We can approximate a step function by indexing a biased extremely long period square wave by simply adding unity & halving the sum.  Multiplying the steady-state signal by this step function models the semi-infinite initiation.
f(t) = ½•{ 1 + sin(ω•t) + sin(3•ω•t)/3 + sin(5•ω•t)/5 + sin(7•ω•t)/7 + … }

Furthermore, we can superimpose an approximate exponential decay by indexing a reverse-sawtooth wave. 
f(t) = ⅔•{ sin(ω•t) + sin(2•ω•t)/2 + sin(3•ω•t)/3 + sin(4•ω•t)/4 + … }

Take note of all the harmonic components & how every one is a positive sine wave.  That means, as we superimpose them to generate an approximate transient envelope that we can readily examine, at the crucial time when “t=0” each component is at maximum positive slope.  This means they are all about to compress air.  We hear every single harmonic component.  It’s these HF cues that are directly coupled to the signature waveform that help really pinpoint the sonic image.  It’s this aspect that is inaudible when polarity is inverted from absolute phase.

Re-examining the transient envelope as a waveform, we can readily analyize the reverse sawtooth waves.  If polarity inverts, the resultant signal becomes standard saw-tooth waves.  All the compressive harmonic components become rarefactive components.  Thus, these HF cues lose audibility.

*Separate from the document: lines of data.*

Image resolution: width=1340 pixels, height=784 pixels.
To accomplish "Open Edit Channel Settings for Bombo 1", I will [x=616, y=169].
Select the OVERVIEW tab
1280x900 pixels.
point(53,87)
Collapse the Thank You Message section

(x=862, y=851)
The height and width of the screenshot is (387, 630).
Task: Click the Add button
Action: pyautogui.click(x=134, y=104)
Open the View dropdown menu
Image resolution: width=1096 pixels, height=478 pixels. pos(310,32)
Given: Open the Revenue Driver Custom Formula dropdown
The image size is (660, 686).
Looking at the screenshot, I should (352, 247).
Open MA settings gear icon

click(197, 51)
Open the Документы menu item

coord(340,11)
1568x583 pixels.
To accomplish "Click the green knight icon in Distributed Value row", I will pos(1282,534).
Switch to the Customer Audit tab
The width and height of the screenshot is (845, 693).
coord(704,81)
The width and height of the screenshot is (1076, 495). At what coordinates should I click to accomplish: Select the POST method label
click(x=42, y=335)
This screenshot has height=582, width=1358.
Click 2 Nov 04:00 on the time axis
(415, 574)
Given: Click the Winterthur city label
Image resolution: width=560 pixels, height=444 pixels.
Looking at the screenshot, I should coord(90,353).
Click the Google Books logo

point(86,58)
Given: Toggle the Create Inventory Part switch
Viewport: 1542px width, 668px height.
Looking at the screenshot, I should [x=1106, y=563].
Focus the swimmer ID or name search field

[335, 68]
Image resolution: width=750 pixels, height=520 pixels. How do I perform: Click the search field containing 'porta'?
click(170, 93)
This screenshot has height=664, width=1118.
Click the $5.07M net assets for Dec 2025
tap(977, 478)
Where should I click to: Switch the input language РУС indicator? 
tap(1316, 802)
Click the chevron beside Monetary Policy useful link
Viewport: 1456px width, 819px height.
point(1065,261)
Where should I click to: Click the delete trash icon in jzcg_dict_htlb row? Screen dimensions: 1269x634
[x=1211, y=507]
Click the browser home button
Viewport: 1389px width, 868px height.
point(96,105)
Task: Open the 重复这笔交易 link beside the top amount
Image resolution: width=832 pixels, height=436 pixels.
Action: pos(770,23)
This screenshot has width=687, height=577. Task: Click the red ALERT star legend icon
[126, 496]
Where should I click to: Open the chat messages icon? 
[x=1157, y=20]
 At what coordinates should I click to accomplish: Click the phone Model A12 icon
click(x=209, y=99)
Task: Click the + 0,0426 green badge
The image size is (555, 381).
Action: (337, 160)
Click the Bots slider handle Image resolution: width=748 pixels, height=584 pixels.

Consequently in application, inverting HF cues causes otherwise holographic images sculpted in vivid depth of imagery become magnified, panoramic & shallow.  A good example is a tympani drum, whose excitation transmits an initial rarefacted impulse.  That means the tympani transients are inverse that of a kick-drum, whose excitation transmits an initial compressive impulse.  That inversion renders a very ambient sonic signature as opposed to the concussive impact slam of a kick-drum.  That's also why reverse-polarity subwoofers may seem to rumble more as they lose impact.

Finally, since the signal is decaying, the peak compression wave of the inverted signal is a tad quieter than the original signal.  This also gives one the impression that inverted signals are about 2dB quieter.  Of course this perceived discrepancy depends on the rate of decay of each signal, whose damping is unique to each & every instrument.